Defining Service Interfaces
Recalling from the previous chapter that components interact through services, we start by defining the service interfaces for the LoanComponent and CreditComponent components. Because both components are implemented in Java, we use Java to define their service interfaces. The LoanService interface is shown in Listing 2.1.
Listing 2.1. The LoanService Interface
@Remotable public interface LoanService { LoanResult apply(LoanRequest request); }
The CreditService interface is presented in Listing 2.2.
Listing 2.2. The CreditService Interface
@Remotable public interface CreditService { int checkCredit(String id); }
LoanService defines one operation, apply(..), which takes a loan application as a parameter. CreditService defines one operation, checkCredit(..), which takes a customer ID and returns a numerical credit score. Both interfaces are marked with an SCA annotation, @Remotable, which specifies that both services may be invoked by remote clients (as opposed to clients in the same process). Other than the @Remotable annotations, the two service contracts adhere to basic Java.
Using Web Services Description Language (WSDL)
In the previous example, we chose Java to define the service contracts for LoanService and CreditService because it is easy to develop in, particularly when an application is mostly implemented in Java. There are other times, however, when it is more appropriate to use a language-neutral mechanism for defining service contracts. There are a number of interface definition languages, or IDLs, for doing so, but Web Services Description Language (WSDL) is the most accepted for writing new distributed applications. Although labeled as a “web services” technology, WSDL is in fact an XML-based way of describing any service—whether it is exposed to clients as web services—that can be used by most modern programming languages. To understand why WSDL would be used with SCA, we briefly touch on the role it plays in defining service interfaces.

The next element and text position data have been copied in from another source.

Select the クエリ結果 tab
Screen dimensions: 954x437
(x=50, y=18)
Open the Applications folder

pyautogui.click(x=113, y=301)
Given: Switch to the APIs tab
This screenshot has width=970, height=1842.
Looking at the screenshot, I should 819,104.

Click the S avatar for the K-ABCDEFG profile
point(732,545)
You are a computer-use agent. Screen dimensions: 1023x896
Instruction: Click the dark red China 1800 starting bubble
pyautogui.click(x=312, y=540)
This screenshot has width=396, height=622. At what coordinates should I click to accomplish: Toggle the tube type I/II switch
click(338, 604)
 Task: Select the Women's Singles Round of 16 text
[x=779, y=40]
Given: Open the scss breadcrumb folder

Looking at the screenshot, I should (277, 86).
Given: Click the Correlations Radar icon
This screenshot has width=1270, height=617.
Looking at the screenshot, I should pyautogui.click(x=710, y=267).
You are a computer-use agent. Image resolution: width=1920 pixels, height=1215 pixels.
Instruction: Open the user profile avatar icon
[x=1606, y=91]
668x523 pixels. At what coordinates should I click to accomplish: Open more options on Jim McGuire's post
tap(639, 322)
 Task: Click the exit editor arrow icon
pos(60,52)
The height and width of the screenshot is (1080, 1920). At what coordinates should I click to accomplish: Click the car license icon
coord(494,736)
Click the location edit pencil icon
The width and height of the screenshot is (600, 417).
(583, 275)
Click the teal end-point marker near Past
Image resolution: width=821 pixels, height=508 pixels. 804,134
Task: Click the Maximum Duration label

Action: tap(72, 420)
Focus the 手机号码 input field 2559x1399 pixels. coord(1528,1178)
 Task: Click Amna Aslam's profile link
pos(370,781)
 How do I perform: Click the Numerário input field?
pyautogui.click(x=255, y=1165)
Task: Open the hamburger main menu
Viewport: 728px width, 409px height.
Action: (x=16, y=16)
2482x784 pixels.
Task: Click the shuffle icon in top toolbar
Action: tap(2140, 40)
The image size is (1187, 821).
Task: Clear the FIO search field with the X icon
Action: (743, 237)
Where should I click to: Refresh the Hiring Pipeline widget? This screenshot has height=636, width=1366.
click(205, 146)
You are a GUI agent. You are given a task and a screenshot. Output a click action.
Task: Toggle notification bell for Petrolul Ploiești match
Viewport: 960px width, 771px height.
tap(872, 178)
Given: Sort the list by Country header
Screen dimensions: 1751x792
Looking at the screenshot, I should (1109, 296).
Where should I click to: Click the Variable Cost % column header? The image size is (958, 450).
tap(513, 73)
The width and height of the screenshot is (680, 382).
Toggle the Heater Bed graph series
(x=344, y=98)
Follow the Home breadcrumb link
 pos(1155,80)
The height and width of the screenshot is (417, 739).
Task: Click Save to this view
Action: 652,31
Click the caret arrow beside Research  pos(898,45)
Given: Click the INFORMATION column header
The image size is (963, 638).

WSDL serves as the lingua franca for code written in one language to invoke code written in another language. It does this by defining a common way to represent operations (what can be invoked), message types (the input and output to operations), and bindings to a protocol or transport (how operations must be invoked). WSDL uses other technologies such as XML Schema to define message types and SOAP for how invocations are sent over a transport layer (for example, HTTP). Programming languages define mappings to WSDL, making it possible for languages with little in common to communicate, as represented in Figure 2.3.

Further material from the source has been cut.